Cobb’s other interesting group is the National Society of Women Descendants of the
Ancient and Honorable Artillery Company of Massachusetts. This organization is open to “lineal descendants of the 24 Founders of 1637 and for all members of the Ancient and Honorable Artillery Company between 1638-1774, for lineal descendants of the General court of Massachusetts Bay when the Charter was granted in 1638, namely, the Governor, the Governor's Council and for the Deputies to the General Court of 1638.”
Amanda Cowan is a member of several organizations. Her first was DAR. Today, she belongs to nine groups, including US Daughters of 1812, Daughters of the American Colonists, Daughters of Colonial Wars, and other similar organizations.
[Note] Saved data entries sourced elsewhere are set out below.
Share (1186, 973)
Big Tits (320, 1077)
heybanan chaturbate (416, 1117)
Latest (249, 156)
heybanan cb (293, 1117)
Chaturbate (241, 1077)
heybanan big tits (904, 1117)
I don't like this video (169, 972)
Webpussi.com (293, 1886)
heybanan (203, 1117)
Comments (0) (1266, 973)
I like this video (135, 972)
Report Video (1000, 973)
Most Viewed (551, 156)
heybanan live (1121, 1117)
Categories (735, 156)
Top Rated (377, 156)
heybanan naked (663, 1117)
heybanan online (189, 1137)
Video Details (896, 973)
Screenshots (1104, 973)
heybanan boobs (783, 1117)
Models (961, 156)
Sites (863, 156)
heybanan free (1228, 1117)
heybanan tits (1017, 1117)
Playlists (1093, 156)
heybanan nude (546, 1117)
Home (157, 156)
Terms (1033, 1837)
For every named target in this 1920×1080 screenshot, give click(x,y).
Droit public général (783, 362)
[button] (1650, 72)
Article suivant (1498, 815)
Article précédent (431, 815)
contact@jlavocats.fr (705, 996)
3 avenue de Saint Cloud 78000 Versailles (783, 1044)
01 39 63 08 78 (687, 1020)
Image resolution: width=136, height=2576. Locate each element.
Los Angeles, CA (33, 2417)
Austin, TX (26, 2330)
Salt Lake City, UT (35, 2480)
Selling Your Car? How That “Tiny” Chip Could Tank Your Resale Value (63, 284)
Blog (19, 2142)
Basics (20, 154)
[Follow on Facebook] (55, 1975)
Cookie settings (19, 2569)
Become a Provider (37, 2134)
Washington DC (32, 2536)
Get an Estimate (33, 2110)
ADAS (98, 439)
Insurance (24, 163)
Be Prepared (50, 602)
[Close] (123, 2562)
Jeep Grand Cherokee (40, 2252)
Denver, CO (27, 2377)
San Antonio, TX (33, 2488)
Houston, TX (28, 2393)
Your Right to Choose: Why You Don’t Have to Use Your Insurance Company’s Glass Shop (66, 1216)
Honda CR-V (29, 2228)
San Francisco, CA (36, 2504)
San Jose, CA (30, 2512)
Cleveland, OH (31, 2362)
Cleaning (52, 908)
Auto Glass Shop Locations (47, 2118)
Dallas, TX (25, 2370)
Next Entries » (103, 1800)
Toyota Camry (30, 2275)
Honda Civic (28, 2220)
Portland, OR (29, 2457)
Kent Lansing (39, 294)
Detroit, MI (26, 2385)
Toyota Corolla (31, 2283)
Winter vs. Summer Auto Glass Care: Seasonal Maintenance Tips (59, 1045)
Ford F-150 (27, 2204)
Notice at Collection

But Cowan also belongs to the Guild of Colonial Artisans and Tradesmen. The organization’s website states its purpose is to “recognize and honor our Colonial Ancestors who, through their efforts as skilled craftsmen, tradesmen, and talented artisans, were involved in the formation of the American Colonies from the founding of Jamestown, 13 May 1607, to the Treaty of Paris, 03 September 1783.”
The lesson for genealogists is to be open to new discoveries and not to discount any piece of information about an ancestor. Even a small clue can lead to qualifying for an organization to honor an ancestor.
There are several websites that have lists of lineage societies, including The Hereditary Society Community of the United States of America and Cyndi’s List.